As for the design of the quarter, that is up to the Secretary of the Treasury with input from several advisory councils and current Governor Charlie Baker. The design itself has been created by artists at the United States Mint, however, staff from the Tsongas Industrial History Center and Lowell National Historical Park have shared with those artists some key images and aspects of Lowell’s history.
With each state, the District of Columbia and US Territories each having a National Park quarter, there are 56 in all. More than 40 have already been released. The Lowell quarter will be number 46. The final design choices will be made public later this summer and the quarter itself will be released at a big launch party in Lowell in February 2019.
Elections Listening Session
This coming Wednesday, July 18, 2018, at 6:30 pm at Lowell Telecommunications Corp (LTC), 246 Market Street, the City Council ad hoc elections subcommittee will hold another public listening session. This is an opportunity for members of the public to let councilors know if they feel represented at City Hall; if they are satisfied with the current at-large voting system or whether they’d prefer some type of district representation or some mixture of both; and anything else they’d like to share with councilors on the subcommittee (which is chaired by Vesna Nuon with Ed Kennedy and John Leahy as members).

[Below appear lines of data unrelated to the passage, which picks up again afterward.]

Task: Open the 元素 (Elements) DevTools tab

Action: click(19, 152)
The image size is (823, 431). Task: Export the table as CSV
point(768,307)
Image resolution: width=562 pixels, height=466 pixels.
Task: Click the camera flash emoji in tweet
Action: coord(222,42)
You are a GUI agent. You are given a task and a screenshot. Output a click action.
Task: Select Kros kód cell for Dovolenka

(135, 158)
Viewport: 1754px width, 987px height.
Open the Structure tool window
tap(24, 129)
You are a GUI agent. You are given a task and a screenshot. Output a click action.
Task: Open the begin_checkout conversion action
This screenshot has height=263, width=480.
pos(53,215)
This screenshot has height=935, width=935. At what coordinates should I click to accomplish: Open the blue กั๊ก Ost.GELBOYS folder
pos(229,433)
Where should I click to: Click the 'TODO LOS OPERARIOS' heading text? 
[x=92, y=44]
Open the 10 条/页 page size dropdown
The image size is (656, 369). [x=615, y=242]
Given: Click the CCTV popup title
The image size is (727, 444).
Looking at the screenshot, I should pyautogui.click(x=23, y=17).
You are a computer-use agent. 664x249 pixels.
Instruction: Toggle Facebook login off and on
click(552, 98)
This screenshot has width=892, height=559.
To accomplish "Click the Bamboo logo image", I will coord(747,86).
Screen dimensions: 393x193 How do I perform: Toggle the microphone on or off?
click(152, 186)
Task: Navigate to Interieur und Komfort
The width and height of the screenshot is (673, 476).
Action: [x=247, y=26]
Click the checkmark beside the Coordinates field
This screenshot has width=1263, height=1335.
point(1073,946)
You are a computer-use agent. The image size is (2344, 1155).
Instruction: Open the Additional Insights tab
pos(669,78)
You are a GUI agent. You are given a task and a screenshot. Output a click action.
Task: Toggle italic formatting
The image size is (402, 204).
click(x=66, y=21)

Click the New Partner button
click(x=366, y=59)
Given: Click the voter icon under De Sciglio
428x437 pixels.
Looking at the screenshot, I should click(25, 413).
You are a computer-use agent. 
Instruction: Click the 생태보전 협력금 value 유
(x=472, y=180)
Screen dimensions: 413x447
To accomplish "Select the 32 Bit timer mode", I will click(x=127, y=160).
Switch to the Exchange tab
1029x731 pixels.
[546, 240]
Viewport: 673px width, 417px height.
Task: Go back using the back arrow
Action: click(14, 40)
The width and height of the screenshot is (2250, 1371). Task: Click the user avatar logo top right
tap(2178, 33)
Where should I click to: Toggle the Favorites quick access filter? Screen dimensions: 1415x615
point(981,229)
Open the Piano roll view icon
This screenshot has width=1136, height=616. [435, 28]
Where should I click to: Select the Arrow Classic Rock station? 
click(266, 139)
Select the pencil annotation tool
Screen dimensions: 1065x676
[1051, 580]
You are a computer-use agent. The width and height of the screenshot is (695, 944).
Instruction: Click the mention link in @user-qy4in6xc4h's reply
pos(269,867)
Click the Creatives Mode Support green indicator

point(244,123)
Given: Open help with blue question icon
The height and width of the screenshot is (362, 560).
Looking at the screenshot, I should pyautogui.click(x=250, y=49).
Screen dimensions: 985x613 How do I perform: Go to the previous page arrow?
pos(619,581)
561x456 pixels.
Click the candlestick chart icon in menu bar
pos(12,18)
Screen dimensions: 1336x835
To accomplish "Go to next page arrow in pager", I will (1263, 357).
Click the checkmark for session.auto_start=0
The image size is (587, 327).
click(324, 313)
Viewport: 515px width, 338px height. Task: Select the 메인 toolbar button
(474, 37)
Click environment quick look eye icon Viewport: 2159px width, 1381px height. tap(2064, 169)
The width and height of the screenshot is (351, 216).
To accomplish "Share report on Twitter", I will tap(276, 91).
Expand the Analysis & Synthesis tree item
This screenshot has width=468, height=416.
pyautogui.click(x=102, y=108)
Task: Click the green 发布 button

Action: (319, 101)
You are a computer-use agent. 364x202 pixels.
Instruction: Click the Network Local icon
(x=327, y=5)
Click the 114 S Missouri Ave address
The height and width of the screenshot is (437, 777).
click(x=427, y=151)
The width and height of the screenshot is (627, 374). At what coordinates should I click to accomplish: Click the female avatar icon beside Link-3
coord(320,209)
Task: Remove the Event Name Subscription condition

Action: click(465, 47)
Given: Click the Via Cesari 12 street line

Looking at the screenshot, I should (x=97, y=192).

The final two listening sessions by the subcommittee are scheduled for July 25, 2018 at the Butler School and on August 1, 2018 at the Robinson School.
Hands-free Cellphone Law
On Thursday, the Sun reported via the State House News service that the legislature is moving closer to enacting a ban on using a cell phone while driving a car. Using a phone in a “hands-free” mode would still be OK. I think this would be an excellent law despite challenges to enforcement. Encountering distracted drivers who are looking at their phones while hurtling down the road happens all the time and inevitably will lead to serious and deadly accidents. Hopefully the legislature will pass an effective law on this and the governor will sign it.